The Candidates' College was launched in Parliament last November by Sir George Chapman. It has met for training days in Auckland and Wellington. Sixty four potential candidates have attended the College. I hope there will be a contest in every open electorate this year. Competition is the lifeblood of the Party. At the moment, I cannot think of one major selection which will not be contested by a number of people, any one of whom would be a good candidate. To see this new initiative in action is very exciting.

Strong and well prepared candidates are important in our plan. We could be looking at the biggest intake for many years. I am very grateful to Don, the Caucus, previous leaders and MPs for their support and help with the college. I also wish to thank Steven and the establishment committee for their help. It has been a highlight for me, an idea now a reality.


The policy processes are starting to work well. The Policy Consultation Committee meets monthly. The Chair, Chris Finlayson is now attending the Caucus Policy Committee. In addition there have been a number of excellent pieces of work - I refer in particular to Katherine Rich's paper on Welfare. In addition, Policy Advisory Groups are being established. The Board recently approved the Classic Liberal Advisory Group, and Asian Policy Advisory Group. Bernadine Pool in LNI is working to develop a policy advisory group which addresses the needs and concerns of our citizens over sixty years of age.

I would like to take the opportunity of thanking the Chair, Chris Finlayson for his work and dedication. Your Regional Policy Chair Tim Macindoe is also making an important contribution.


So generally overall:

• We have made great strides in the last twelve months

• There has been a sea change in the way we are viewed; we are now seen as a major political party with a credible claim to Government in 2005.

• I am absolutely delighted to see the positive change, not just for the Leader and the members of the parliamentary team, but particularly for you the loyal delegates and observers who have stayed with the Party through the tough times and are now starting to see the promise of the good times.

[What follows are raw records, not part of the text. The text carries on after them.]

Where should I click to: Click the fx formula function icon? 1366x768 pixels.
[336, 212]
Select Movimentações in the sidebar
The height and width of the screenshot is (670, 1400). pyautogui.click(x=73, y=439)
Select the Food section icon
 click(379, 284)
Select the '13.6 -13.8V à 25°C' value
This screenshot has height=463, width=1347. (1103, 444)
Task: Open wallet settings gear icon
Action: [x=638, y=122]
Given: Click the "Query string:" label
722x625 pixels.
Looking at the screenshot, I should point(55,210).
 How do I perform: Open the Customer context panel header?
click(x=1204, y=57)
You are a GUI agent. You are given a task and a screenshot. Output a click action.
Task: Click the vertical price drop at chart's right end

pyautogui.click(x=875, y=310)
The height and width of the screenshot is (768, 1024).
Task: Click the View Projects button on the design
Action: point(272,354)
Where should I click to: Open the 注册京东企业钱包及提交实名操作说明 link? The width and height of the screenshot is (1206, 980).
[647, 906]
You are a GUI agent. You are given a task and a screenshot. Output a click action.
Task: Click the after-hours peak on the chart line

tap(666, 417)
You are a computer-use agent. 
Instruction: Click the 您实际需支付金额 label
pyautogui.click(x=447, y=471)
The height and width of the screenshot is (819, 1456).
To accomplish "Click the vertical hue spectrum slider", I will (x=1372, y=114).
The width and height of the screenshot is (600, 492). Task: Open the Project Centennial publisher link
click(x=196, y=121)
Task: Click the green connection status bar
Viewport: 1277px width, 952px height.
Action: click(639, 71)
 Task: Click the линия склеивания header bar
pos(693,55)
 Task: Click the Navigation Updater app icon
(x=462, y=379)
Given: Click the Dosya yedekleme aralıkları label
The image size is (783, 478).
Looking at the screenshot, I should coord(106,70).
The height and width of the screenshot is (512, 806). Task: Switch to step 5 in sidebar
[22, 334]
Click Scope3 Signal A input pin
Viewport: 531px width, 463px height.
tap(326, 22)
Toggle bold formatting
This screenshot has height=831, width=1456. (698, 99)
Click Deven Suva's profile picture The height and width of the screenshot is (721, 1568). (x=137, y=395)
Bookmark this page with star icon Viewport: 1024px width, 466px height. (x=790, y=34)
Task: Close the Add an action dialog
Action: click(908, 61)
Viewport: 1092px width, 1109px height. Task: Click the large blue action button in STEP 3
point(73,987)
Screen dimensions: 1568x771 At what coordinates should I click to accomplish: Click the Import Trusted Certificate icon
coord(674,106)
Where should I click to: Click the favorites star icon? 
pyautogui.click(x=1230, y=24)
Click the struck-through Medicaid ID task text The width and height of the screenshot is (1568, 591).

As I said at last year's Regional Conferences, all the changes needing to be made would not be achieved in the first month or in the first three month or even the first six months. I said we had to make a start. All delegates, observers and party members took that on board, knuckled down and the results for the party are obvious for all to see. I think we have made greater progress in the last 12 months than one could have believed possible.

I emphasise there is still a lot to do. The polls look good, but we must not be complacent. It will be a tough competition. The foundations are in place, they are firm and strong, the building programme well planned. Don Brash and the team are ready for the battle ahead and a win in 2005.

Delegates and Observers, thank you for all you do for our great Party. I am always mindful of your contribution. I am proud to be the 16th President of the National Party. The Party that will win the Party vote next year - make no mistake, that must be our primary aim.

Thank you for your advice, friendship and support.